What is being asked: Please copy the items below line for line, leaving every character unchanged.
----------
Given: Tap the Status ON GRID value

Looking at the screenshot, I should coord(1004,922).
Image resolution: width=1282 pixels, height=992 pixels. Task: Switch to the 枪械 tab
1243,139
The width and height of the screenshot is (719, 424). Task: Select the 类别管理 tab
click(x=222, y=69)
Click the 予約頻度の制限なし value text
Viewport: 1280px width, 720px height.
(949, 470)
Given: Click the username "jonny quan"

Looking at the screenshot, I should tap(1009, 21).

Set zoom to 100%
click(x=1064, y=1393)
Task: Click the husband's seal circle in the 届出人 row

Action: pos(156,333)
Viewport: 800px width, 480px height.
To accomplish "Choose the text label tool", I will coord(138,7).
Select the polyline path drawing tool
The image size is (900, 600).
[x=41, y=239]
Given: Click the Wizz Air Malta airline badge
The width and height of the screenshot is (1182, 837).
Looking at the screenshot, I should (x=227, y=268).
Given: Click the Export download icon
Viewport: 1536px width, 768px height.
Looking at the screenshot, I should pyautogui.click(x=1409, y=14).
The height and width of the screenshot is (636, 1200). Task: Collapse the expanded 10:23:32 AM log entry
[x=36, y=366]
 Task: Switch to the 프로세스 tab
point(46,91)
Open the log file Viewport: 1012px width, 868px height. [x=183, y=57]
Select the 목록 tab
----------
Response to this exercise:
Given: Tap the Status ON GRID value

Looking at the screenshot, I should coord(1004,922).
Image resolution: width=1282 pixels, height=992 pixels. Task: Switch to the 枪械 tab
1243,139
The width and height of the screenshot is (719, 424). Task: Select the 类别管理 tab
click(x=222, y=69)
Click the 予約頻度の制限なし value text
Viewport: 1280px width, 720px height.
(949, 470)
Given: Click the username "jonny quan"

Looking at the screenshot, I should tap(1009, 21).

Set zoom to 100%
click(x=1064, y=1393)
Task: Click the husband's seal circle in the 届出人 row

Action: pos(156,333)
Viewport: 800px width, 480px height.
To accomplish "Choose the text label tool", I will coord(138,7).
Select the polyline path drawing tool
The image size is (900, 600).
[x=41, y=239]
Given: Click the Wizz Air Malta airline badge
The width and height of the screenshot is (1182, 837).
Looking at the screenshot, I should (x=227, y=268).
Given: Click the Export download icon
Viewport: 1536px width, 768px height.
Looking at the screenshot, I should pyautogui.click(x=1409, y=14).
The height and width of the screenshot is (636, 1200). Task: Collapse the expanded 10:23:32 AM log entry
[x=36, y=366]
 Task: Switch to the 프로세스 tab
point(46,91)
Open the log file Viewport: 1012px width, 868px height. [x=183, y=57]
Select the 목록 tab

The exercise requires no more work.